- Exercise requirements
- 1) Copy the passage of the synapses text from "Fast forward through" to "this phenomenon. Synapses." word for word.
- 2) In the synapses text, what does the author believe made childhood summer holidays seem to stretch out?

- Source text
______________________________

Synapses
Do you remember when you were a kid and the summer holidays seemed to last forever?
Not only were we discovering new places, seeing new things and meeting new people, but we were discovering how it worked to be a person in the world.
How to get to different places and what the area around us looked like. How to play different games and use your body in new ways. How to talk to people and interact with friends, developing the first semblance of what would later become our personality.
I believe it is the volume of novel experiences that made those periods of time stretch out. There was no rhythm, no routine. Each day was fresh and exciting and filled with new experiences.
Fast forward through life and we can see that novelty start to wear out. As an adult it feels like years pass by quicker than those summers used to.
We are starved of novel experiences in our adult life. The majority of peoples' working patterns are routine and the time before and after work probably is too.
By this point we know what we like to do, so in our free time we do that. We know what we like to eat, so we eat that. We know what games we like, what people we like, how to talk to those people and how the world works.
It gets to the point where weeks blur together, months start to pass by quickly and then, all of a sudden, years do too.
A former boss of mine had a concept to describe this phenomenon. Synapses.
The idea was that new experiences forge new pathways in your brain and fire off new synapses. Repeating routines means that the well worn pathways in your brain are traversed and the same synapses fire off time and time again.
It is the firing of the new synapses that defines unique experiences and, in turn, slows the perception of the passage of time.

______________________________

- Dataset
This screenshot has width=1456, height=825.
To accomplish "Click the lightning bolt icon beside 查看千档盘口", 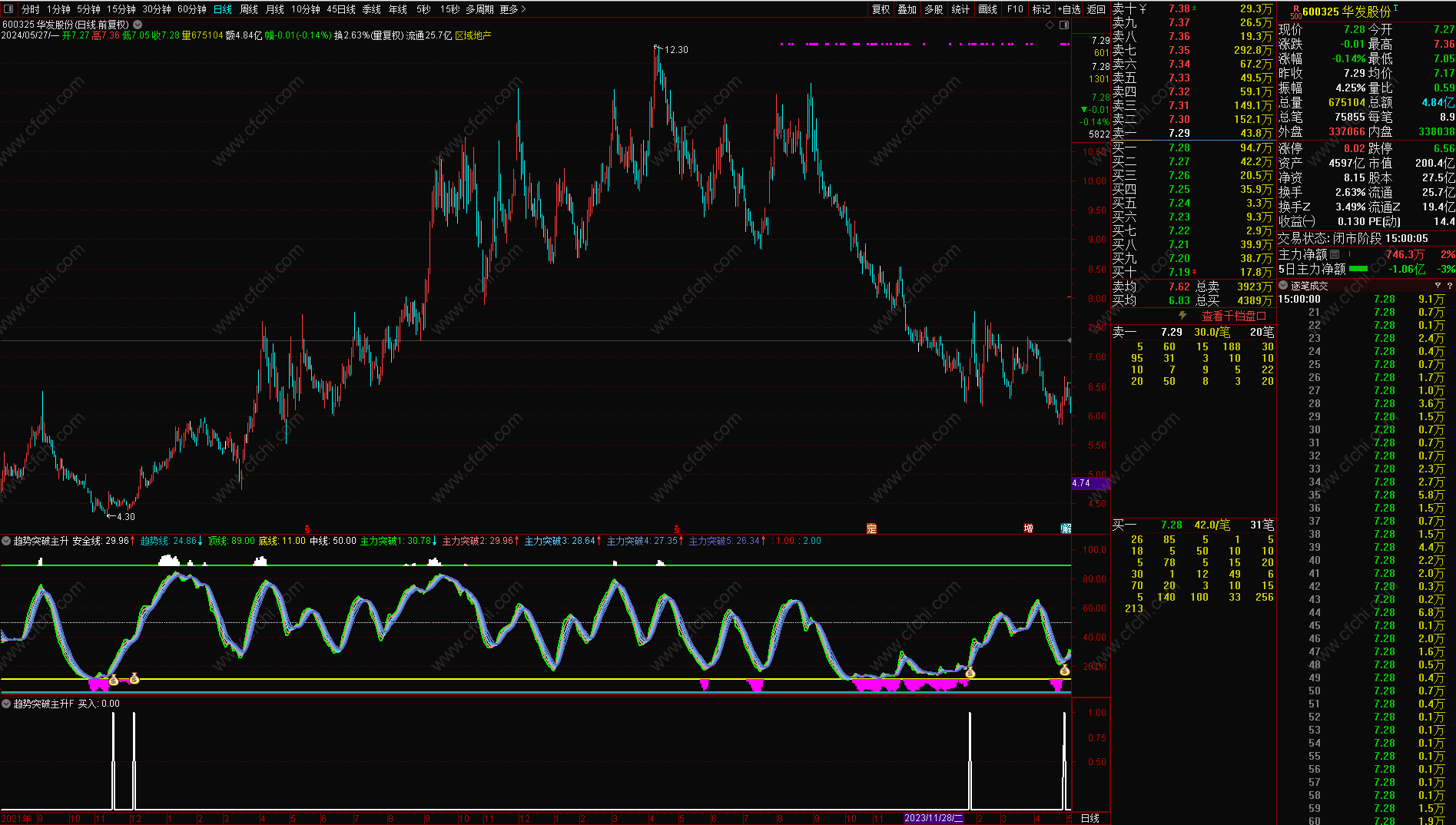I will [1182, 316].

______________________________

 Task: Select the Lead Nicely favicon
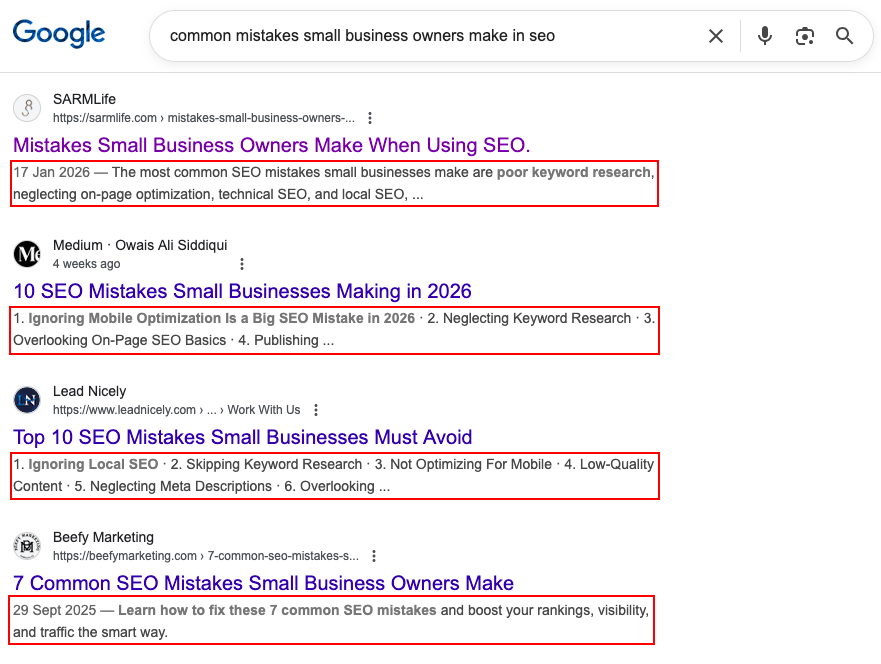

______________________________

- Task-by-task solutions
- 1)
Fast forward through life and we can see that novelty start to wear out. As an adult it feels like years pass by quicker than those summers used to.
We are starved of novel experiences in our adult life. The majority of peoples' working patterns are routine and the time before and after work probably is too.
By this point we know what we like to do, so in our free time we do that. We know what we like to eat, so we eat that. We know what games we like, what people we like, how to talk to those people and how the world works.
It gets to the point where weeks blur together, months start to pass by quickly and then, all of a sudden, years do too.
A former boss of mine had a concept to describe this phenomenon. Synapses.

- 2) The volume of novel experiences.